# [TASK OBJECTIVE]
What do the lines say, reproduced word for word, from the first of the entries below through the line bearing "This screenshot has width=528, height=558."?
━━━ EXTRACTED ENTRIES
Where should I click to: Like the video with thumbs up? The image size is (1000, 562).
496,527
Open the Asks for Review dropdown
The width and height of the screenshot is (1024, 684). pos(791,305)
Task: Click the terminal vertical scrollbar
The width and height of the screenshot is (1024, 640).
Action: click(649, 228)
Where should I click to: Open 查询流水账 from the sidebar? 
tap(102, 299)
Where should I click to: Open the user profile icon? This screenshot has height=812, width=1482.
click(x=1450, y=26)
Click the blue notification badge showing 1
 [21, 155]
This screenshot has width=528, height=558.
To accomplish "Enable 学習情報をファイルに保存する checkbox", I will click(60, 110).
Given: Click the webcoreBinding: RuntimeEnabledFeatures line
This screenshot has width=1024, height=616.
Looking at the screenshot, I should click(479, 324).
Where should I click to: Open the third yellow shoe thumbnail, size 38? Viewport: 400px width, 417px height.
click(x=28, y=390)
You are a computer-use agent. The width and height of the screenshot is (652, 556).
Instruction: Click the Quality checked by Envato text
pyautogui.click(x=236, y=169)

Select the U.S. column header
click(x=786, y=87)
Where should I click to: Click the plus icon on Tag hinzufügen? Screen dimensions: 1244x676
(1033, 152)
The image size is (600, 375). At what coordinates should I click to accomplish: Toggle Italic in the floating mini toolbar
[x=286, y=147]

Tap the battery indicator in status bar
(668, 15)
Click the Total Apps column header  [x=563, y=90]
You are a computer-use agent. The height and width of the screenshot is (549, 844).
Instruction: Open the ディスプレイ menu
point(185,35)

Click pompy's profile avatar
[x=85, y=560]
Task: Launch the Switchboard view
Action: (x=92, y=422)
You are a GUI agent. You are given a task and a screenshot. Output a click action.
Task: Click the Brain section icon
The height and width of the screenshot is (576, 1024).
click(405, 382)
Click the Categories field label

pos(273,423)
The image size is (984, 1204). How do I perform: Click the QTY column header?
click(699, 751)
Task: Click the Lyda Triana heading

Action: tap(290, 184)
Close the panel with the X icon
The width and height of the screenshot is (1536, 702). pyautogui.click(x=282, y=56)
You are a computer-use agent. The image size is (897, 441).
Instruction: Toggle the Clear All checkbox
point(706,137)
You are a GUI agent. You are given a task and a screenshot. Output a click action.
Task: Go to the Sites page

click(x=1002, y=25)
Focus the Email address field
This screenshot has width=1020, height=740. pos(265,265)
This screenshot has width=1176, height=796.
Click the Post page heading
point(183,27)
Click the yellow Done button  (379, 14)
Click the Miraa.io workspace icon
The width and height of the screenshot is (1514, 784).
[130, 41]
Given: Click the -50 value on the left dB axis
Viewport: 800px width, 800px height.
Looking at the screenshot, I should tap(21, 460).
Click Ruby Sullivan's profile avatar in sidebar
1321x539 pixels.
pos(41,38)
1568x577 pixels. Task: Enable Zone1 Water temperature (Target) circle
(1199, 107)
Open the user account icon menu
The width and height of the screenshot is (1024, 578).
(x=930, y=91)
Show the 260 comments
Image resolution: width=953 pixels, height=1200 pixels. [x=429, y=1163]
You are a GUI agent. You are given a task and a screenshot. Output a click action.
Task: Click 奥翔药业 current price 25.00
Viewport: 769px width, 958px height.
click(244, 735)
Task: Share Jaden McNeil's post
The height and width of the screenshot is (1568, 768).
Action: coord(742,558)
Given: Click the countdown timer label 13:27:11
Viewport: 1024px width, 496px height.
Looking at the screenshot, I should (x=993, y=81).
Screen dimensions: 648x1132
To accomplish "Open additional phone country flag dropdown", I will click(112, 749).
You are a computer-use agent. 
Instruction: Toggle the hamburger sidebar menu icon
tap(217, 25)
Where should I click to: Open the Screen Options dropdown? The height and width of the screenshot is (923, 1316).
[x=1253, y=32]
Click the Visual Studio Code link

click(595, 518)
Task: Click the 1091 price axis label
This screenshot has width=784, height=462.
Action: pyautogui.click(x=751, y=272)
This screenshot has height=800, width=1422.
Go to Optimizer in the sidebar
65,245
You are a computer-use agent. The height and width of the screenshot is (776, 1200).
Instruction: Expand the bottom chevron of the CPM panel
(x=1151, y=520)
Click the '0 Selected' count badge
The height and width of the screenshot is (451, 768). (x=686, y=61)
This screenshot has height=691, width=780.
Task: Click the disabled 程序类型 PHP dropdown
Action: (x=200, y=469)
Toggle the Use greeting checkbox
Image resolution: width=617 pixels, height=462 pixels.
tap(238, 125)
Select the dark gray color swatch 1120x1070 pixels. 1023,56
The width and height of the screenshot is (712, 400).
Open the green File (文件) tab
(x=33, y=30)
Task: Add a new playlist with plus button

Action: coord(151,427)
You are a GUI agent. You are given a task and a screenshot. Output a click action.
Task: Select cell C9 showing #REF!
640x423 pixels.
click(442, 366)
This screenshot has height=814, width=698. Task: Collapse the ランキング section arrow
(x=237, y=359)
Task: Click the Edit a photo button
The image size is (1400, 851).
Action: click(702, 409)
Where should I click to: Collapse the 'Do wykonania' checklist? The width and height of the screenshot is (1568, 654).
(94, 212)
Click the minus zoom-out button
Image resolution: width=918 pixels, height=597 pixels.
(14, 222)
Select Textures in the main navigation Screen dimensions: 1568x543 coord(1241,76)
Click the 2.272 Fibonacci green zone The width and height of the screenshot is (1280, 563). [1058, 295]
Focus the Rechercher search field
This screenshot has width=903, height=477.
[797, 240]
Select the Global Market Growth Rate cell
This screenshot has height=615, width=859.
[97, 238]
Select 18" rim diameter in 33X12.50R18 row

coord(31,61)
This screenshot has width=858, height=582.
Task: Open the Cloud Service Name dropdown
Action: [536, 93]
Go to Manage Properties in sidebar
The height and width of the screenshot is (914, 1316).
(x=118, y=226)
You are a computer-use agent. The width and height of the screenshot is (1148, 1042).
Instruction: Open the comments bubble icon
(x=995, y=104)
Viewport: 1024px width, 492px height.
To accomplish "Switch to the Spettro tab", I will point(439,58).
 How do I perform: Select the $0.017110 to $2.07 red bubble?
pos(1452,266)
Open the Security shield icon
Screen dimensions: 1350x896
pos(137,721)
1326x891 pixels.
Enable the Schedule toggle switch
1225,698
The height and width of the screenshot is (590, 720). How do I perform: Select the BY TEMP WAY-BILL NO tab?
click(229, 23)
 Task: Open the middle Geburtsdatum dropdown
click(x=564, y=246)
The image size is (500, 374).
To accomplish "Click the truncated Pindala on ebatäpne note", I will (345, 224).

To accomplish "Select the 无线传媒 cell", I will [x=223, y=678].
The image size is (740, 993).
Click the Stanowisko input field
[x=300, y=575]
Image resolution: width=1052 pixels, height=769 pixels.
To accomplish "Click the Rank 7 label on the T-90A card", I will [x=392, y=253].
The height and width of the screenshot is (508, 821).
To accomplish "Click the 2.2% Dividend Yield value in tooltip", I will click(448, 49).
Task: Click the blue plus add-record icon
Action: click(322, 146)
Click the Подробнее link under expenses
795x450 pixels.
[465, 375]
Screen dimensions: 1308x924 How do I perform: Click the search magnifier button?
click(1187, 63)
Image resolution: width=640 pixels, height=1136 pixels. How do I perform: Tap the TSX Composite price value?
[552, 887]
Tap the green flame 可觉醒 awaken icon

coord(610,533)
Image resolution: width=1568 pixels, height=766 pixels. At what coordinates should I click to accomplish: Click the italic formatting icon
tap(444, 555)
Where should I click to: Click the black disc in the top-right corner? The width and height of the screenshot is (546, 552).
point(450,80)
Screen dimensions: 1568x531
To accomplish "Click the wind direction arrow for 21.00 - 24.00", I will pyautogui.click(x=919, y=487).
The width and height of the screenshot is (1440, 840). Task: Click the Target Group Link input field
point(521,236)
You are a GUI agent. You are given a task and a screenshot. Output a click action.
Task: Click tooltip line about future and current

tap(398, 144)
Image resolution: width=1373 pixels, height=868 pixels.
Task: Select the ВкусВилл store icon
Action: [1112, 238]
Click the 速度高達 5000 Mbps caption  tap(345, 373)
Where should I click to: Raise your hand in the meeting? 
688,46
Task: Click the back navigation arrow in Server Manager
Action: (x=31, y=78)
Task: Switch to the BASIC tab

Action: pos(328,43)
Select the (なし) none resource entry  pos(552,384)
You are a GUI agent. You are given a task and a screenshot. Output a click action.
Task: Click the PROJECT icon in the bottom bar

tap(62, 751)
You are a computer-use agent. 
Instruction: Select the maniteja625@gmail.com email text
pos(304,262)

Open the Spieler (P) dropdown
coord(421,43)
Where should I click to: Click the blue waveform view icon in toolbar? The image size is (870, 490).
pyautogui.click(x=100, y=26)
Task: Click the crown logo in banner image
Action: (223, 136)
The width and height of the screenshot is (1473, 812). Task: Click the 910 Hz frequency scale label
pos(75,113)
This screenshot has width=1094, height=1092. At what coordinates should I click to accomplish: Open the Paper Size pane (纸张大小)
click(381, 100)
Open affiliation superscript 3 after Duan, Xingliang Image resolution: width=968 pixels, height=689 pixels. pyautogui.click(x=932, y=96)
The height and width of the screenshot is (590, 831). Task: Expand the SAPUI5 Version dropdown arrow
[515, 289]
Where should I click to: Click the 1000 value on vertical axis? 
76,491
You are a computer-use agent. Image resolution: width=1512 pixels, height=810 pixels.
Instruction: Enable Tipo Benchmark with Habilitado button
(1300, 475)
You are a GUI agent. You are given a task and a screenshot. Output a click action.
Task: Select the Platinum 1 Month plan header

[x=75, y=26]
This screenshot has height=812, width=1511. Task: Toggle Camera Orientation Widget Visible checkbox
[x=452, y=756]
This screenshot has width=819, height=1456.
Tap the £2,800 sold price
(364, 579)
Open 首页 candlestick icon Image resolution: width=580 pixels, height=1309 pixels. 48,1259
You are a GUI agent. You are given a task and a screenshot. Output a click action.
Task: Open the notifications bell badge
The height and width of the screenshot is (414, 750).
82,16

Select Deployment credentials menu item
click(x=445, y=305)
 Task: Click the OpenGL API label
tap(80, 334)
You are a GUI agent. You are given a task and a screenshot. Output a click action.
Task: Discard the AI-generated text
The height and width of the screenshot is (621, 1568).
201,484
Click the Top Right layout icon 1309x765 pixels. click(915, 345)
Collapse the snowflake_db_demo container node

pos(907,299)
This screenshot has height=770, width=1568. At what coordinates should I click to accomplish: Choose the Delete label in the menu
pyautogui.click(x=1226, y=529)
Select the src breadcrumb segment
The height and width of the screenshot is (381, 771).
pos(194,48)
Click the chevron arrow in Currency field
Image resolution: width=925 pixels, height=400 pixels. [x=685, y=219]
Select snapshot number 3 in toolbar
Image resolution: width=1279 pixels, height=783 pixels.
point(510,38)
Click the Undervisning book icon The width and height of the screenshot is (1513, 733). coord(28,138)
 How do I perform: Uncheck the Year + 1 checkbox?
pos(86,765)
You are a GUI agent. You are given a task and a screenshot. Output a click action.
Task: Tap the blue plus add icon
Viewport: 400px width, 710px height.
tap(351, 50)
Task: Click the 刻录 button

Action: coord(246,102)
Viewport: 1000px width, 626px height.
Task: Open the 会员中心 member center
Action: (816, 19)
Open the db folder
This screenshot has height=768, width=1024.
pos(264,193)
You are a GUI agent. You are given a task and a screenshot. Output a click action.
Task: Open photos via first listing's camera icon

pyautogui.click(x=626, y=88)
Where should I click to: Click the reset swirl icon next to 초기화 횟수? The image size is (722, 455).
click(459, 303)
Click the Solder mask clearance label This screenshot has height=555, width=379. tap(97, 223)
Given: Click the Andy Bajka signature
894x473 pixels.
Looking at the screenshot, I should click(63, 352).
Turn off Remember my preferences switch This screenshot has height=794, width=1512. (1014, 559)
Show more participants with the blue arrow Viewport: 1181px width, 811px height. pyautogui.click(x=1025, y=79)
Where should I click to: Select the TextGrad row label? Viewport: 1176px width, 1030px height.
━━━━━━
# [RESPONSE AREA]
Where should I click to: Like the video with thumbs up? The image size is (1000, 562).
496,527
Open the Asks for Review dropdown
The width and height of the screenshot is (1024, 684). pos(791,305)
Task: Click the terminal vertical scrollbar
The width and height of the screenshot is (1024, 640).
Action: click(649, 228)
Where should I click to: Open 查询流水账 from the sidebar? 
tap(102, 299)
Where should I click to: Open the user profile icon? This screenshot has height=812, width=1482.
click(x=1450, y=26)
Click the blue notification badge showing 1
 [21, 155]
This screenshot has width=528, height=558.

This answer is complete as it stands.